Angola benefits from its vast energy and water resources, plus optimal weather for multiple harvests. It's a natural dividend that has led to many companies surging ahead in traditional and renewable energies, innovative agriculture, and a new kind of tourism for Angola’s millions-strong diaspora.
Angola has been a global energy player for a long time, with oil and gas making up the lion's share of its exports. Pro-business policies have helped attract new investment from giants like TotalEnergies and ExxonMobil.
Olivier Jouny is the Director General of TotalEnergies Angola. He notes how this subsidiary is "one of our largest... [with] six installations, six oil platforms, six large vessels that produce in water depths of between 1,500 and 2,000 metres."
It's hoped that Angola will keep on track to become the largest oil producer in Southern Africa, as the International Energy Agency predicts.
But Angola is also looking to the future, keen to exploit its other natural resources to usher in a green transition in the country's energy mix.
Somoil is the largest private energy company in Angola and wants to play a part in this.
"Somoil's vision is to become the premier integrated energy company, not only in Angola but in Africa. Renewables will play a big, big role for us," says the company's CEO, Edson dos Santos.
"One is solar, solar exposure. Angola has one of the best in Africa. And the second one is hydroelectric power. There are plenty of rivers in Angola."
Those rivers also help drive Angola's agriculture and tourism. In the rich agricultural province of Namibe, the winery Vale do Bero produces about 80,000 bottles a year.
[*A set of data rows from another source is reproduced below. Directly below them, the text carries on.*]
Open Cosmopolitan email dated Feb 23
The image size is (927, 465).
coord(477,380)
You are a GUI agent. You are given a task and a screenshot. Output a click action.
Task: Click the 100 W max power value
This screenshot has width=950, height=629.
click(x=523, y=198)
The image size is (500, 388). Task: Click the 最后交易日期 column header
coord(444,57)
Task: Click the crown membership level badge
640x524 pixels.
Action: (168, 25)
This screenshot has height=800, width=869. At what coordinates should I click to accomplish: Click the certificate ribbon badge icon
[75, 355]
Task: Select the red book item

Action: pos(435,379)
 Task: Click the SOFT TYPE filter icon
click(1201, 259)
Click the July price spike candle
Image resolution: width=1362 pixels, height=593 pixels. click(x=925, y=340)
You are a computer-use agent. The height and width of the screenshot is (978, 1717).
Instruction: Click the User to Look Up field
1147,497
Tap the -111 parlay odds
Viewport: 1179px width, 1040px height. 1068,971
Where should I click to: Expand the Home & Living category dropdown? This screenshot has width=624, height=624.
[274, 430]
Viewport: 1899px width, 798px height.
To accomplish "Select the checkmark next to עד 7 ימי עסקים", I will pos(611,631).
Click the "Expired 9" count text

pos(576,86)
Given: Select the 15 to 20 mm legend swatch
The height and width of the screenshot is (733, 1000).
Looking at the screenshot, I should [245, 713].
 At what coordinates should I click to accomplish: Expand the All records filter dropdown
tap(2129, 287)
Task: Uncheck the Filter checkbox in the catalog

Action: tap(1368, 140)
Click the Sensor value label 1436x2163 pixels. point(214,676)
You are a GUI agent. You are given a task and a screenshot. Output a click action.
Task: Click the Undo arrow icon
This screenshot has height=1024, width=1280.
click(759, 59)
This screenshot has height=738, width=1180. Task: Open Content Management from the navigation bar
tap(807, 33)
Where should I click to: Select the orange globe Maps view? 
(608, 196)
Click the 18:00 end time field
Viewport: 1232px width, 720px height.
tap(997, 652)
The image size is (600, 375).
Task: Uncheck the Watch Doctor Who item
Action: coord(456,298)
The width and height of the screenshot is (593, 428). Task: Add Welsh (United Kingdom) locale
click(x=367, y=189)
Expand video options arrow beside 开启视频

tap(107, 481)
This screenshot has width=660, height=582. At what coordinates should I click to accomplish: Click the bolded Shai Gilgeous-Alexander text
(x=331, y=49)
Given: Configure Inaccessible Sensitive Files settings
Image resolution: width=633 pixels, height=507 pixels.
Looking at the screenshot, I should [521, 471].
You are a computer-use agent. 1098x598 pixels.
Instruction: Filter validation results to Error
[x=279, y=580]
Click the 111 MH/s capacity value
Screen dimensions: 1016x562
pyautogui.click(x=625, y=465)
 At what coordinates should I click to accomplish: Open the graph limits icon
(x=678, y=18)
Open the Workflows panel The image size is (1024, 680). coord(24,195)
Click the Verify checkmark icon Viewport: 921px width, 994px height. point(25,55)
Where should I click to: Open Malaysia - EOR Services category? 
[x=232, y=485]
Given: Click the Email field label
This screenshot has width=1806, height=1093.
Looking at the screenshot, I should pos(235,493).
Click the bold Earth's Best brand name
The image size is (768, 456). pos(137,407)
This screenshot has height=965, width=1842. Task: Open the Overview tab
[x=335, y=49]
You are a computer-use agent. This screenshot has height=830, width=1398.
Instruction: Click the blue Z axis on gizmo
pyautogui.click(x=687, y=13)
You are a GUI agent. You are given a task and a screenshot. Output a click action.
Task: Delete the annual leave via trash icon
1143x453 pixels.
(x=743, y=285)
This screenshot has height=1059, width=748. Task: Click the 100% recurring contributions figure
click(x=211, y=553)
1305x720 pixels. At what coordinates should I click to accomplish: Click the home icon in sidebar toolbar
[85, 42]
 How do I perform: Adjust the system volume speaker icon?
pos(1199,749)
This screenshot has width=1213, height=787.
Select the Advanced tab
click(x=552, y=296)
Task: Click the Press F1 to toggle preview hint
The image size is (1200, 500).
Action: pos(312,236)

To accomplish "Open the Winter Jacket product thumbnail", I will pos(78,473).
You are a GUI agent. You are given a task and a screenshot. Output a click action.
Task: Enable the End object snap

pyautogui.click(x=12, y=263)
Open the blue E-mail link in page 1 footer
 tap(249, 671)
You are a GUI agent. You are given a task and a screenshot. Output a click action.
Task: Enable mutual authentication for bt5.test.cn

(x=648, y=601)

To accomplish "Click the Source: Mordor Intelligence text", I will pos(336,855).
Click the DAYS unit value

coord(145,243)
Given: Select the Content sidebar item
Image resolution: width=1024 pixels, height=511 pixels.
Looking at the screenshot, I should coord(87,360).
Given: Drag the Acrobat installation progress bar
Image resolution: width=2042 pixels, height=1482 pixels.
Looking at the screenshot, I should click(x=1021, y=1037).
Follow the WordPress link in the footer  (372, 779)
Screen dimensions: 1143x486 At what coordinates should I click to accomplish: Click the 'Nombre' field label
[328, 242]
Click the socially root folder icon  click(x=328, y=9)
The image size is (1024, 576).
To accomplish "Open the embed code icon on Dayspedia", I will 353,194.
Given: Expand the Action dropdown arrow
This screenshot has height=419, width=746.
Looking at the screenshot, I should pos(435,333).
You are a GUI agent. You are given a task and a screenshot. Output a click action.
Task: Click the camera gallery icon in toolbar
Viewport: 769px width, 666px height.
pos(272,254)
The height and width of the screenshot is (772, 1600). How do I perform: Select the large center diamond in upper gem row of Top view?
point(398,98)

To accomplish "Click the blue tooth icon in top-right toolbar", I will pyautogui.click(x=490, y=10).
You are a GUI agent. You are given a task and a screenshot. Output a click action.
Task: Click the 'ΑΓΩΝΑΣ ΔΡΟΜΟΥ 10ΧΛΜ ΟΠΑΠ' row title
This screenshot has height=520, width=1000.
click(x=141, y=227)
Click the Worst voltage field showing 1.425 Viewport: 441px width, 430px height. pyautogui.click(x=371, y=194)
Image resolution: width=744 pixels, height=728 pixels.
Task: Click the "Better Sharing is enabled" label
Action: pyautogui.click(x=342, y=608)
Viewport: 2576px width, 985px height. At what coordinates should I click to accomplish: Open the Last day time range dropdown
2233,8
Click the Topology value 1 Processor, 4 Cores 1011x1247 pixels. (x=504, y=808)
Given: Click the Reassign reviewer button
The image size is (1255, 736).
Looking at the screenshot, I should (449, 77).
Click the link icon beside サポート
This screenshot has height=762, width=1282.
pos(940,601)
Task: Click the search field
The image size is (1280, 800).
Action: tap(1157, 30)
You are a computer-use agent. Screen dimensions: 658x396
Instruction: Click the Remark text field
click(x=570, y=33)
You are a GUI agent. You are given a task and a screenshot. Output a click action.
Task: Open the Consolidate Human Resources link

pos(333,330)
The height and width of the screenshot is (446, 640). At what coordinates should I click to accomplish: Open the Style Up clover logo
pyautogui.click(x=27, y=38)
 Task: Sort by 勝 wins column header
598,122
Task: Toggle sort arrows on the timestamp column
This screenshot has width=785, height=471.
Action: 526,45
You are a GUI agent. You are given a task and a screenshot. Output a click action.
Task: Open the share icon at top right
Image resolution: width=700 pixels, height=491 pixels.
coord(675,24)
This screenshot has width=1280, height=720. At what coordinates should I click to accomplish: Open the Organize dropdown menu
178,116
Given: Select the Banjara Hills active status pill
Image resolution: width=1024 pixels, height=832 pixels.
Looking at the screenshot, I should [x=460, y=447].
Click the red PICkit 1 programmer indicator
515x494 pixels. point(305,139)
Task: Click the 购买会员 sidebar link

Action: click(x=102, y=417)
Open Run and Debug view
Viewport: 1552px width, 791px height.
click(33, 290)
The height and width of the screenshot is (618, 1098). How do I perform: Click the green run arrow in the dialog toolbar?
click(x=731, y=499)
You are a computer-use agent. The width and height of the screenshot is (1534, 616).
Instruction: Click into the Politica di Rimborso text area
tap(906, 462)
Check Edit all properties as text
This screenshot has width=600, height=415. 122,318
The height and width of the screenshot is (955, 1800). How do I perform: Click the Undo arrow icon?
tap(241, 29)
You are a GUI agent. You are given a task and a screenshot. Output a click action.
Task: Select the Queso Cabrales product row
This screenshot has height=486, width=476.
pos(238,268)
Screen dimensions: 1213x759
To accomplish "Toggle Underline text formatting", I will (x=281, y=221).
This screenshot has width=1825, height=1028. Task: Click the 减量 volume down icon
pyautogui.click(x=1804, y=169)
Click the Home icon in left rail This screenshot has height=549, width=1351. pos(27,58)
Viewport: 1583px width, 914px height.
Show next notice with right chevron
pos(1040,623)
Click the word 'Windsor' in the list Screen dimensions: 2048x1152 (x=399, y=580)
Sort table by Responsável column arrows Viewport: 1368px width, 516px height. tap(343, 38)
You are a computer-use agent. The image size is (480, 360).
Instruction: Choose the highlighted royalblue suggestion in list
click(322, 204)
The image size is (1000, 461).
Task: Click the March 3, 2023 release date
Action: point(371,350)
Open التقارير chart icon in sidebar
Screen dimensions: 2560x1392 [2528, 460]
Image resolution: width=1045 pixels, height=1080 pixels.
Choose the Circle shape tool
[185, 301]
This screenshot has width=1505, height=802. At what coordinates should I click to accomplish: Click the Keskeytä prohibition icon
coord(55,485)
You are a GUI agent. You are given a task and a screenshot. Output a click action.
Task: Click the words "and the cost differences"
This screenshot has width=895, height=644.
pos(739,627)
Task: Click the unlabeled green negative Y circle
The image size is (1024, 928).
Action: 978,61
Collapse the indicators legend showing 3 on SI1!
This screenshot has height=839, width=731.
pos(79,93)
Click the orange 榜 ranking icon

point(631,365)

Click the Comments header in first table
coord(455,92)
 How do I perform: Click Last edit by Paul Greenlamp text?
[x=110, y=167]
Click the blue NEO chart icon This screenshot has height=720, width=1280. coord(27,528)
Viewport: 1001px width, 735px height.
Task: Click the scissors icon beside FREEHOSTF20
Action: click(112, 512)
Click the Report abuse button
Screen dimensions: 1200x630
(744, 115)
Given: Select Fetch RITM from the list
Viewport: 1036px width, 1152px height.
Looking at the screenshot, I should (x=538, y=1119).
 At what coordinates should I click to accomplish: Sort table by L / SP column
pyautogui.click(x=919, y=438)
Their success comes from plentiful water and the ability to have two harvests a year due to a conducive climate. It's a "very big advantage", according to the company's CEO, Paulo Murias.
Once a global coffee producer, Angola is now making a comeback. In Kwanza Sul Province, the Vissolela Farm is expanding, keen to regain Angola's former position in the world's coffee trade.
"The Vissolela project covers 1,000 hectares, all focused on specialty coffee. So there will be 100 hectares of each Arabica coffee variety, and 80% of that coffee will be exported," the farm's general manager, Guilherme Diniz, says.
Angola is also reaching out internationally to develop 'diaspora tourism'. It’s aimed at the descendants of Angolans who Portuguese colonisers sold as slaves.
The centrepiece of this new drive is the Kwanza River Corridor. It’s a route starting around the spectacular Calandula Falls in eastern Angola, stretching eventually to the Atlantic coast. But it has a dark past.
"Listening to those waves break in the quiet period of the day remind me of the voices that travelled down the river. The screaming, the unbelief, the enslavement," recants Vincent Tucker, president of the William Tucker 1624 Society.
The Tucker family from Virginia aims to develop diaspora tourism. Their ancestors Antoney and Isabel were among the estimated 6 million Angolans who were enslaved.
American jazz drummer Gregory Hutchinson has made several trips to the country for concerts and remembrance. He was moved by the experience.
"For me, it's been awesome to come here and to be enlightened. It wakes you up and makes you see that there's so much more to learn. And so, this is the beginning of a journey for me."
As 2023 approaches, leaders in Angola of the country's growth outlook have a unique combination of history, natural beauty and economic potential in energy, agriculture, tourism and more.